In the above workflow, the User-Defined Metadata analysis step is optional. For example, an organization that doesn’t use user-defined metadata for objects can go directly from Inventory Analysis to Content Analysis.

S3Insights

When I started looking for practical solutions, S3 inventory appeared very promising for analyzing system metadata at scale. Unfortunately, I couldn’t find much guidance on how to leverage this feature for deriving security insights. I ended up building a solution called S3Insights to perform the first step of this approach. I have some ideas about the next two steps, but I don’t have any concrete implementations yet. Today, I am open sourcing S3Insights so that anyone can use the platform in their AWS environment and contribute to the project. S3Insights is a platform for efficiently deriving security insights about S3 data through system metadata analysis. Rather than analyzing the content of individual objects, S3Insights harvests S3 inventory data from multiple buckets in a multi-account environment to help discover and manage sensitive data.
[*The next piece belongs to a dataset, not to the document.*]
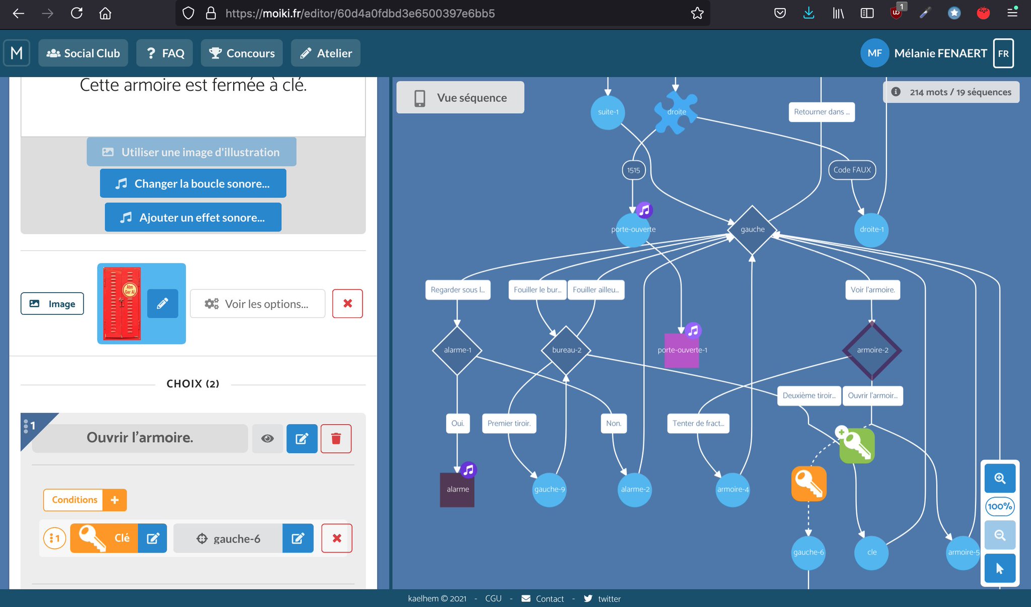Delete the 'Ouvrir l'armoire' choice with trash icon

(x=336, y=438)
The goals of S3Insights are as follows:

Provide an easy-to-use, modular, and extensible platform to harvest S3 inventory from multiple AWS accounts and build a queryable database on top of the consolidated inventory. This would allow users to execute analysis queries in an automated/manual manner.
No interference with existing AWS workloads. Cloud users should be able to deploy the platform in their environment without requiring any changes in their AWS workload.
Build a knowledge base of analysis queries for interesting S3 scenarios. This is one of the motivations behind open-sourcing this project.
Help users derive insights about S3 data at scale in an efficient way.
Help users prioritize S3 objects for content/user tag analysis related initiatives. For example, the platform should help with performing malware scans in an enterprise S3 environment efficiently.

Bridging AWS feature gaps

S3Insights uses an existing S3 feature called S3 Inventory along with several serverless AWS technologies to provide a scalable platform. The platform overcomes several limitations of built-in AWS features:

There is no central way to manage S3 inventory at the AWS organization or account level. One can only manage S3 inventory configurations for each bucket individually.
It’s not possible to centralize S3 inventory collection. S3 inventory details can only be stored in an S3 bucket in the same region as the source bucket.
There is no easy way to generate a one-time S3 inventory. Once the inventory feature is enabled, it would keep producing inventory details at the scheduled cadence.
There is no built-in way to track inventory completion. The inventory generation pipeline can take up to 24 hours, and the built-in feature does not provide a good way to track progress. This limitation becomes more severe in a multi-account environment.

AWS Wishlist

If S3 inventory included user-defined metadata, then it would have allowed us to repurpose a platform like S3Insights to analyze it. This feature request would shorten the hierarchical methodology to two steps and enable us to analyze user-provided metadata at scale without requiring explicit S3 API calls.

Call for action

To get started, follow the docs in the GitHub repo to install S3Insights in your AWS environment. The repository also contains more technical details about the platform. A practical approach would be to focus on inventory insight scenarios in the short term, such as discovering database dumps, validating assumptions, etc. This way, you can deliver security value just by using the platform itself. In the long term, you should consider leveraging S3Insights to drive other S3 related initiatives such as water-marking sensitive S3 objects.

Future Directions

Machine Learning

My current focus has been on building Presto SQL analysis queries. I have not looked at leveraging Machine Learning for the consolidated inventory data. S3 Inventory supports AWS EMR, Apache Spark, and GCP Big Query. There might be opportunities to build interesting machine learning models on top of this data.

Visualization

I have not explored this area in detail other than building a couple of basic AWS QuickSight dashboards using AWS Athena as described in the GitHub documentation. We might be able to create other interesting dashboards using AWS QuickSight, GCP Data Studio, and other visualization solutions.